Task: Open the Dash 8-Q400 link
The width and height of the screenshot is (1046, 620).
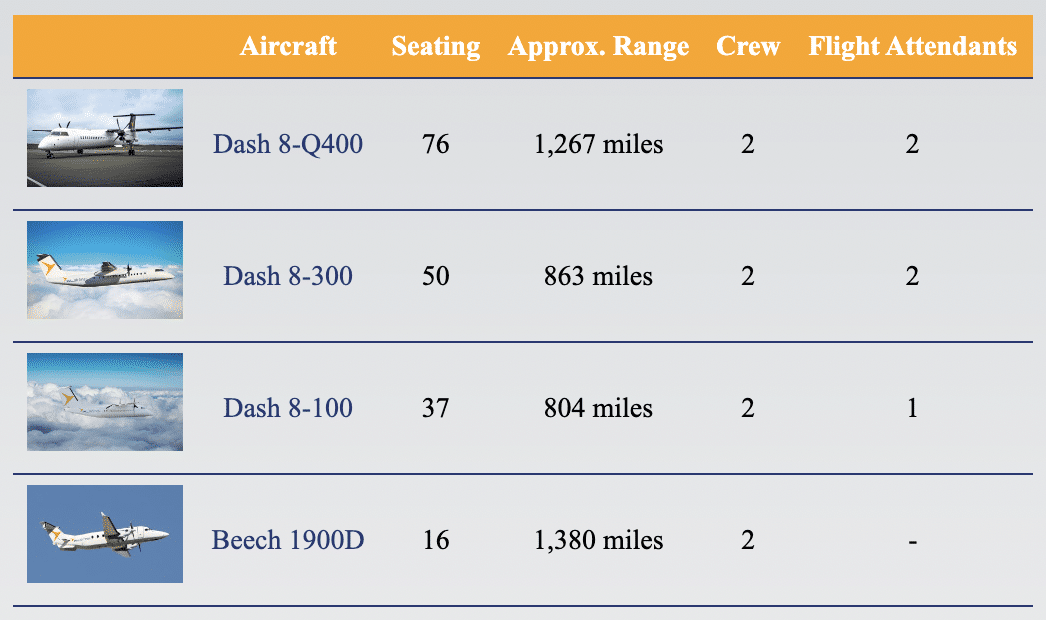Action: [288, 144]
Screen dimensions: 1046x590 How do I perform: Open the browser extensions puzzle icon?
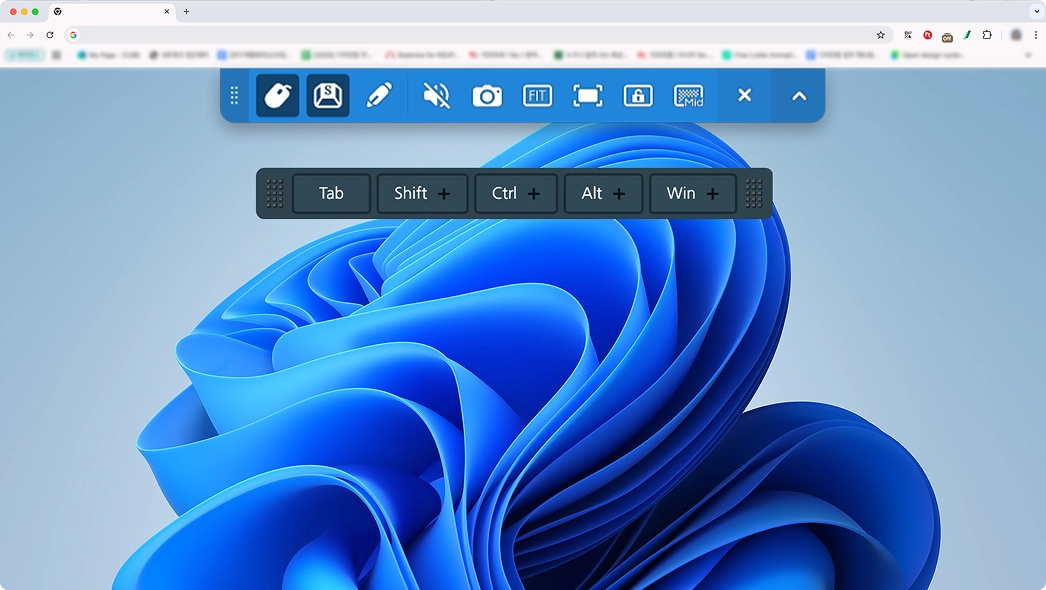987,35
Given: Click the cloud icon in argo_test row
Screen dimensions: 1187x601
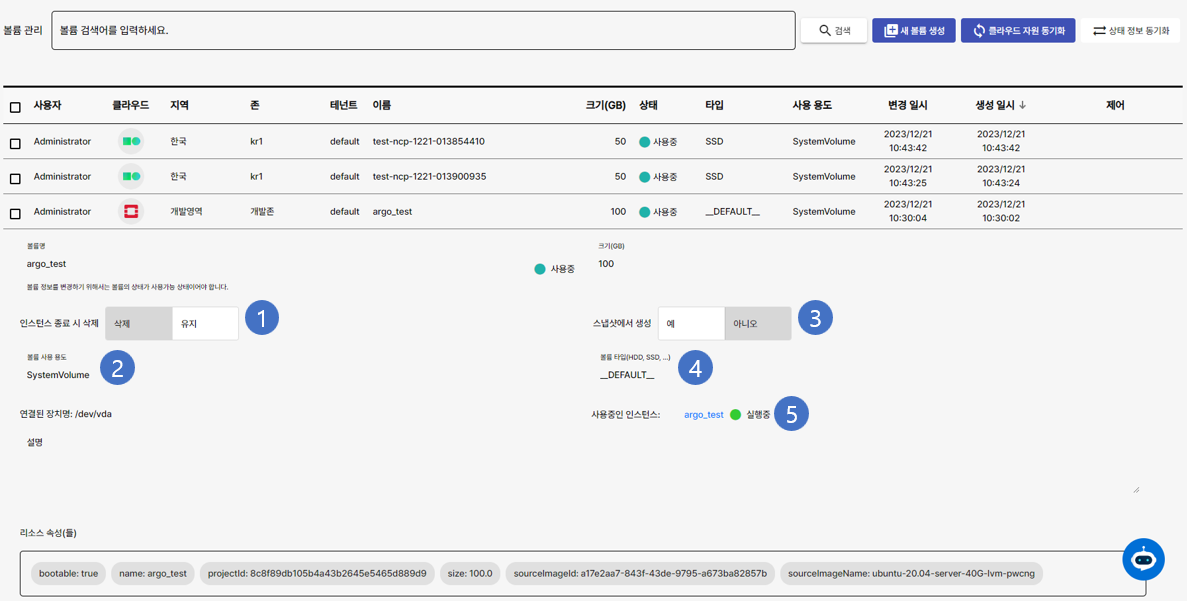Looking at the screenshot, I should coord(130,212).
········
Task item
Wherever a picture appears in the material above, skip it and copy the rest without change.

Exercise solution
Task: Open the Dash 8-Q400 link
The width and height of the screenshot is (1046, 620).
Action: [288, 144]
Screen dimensions: 1046x590 How do I perform: Open the browser extensions puzzle icon?
987,35
Given: Click the cloud icon in argo_test row
Screen dimensions: 1187x601
Looking at the screenshot, I should coord(130,212).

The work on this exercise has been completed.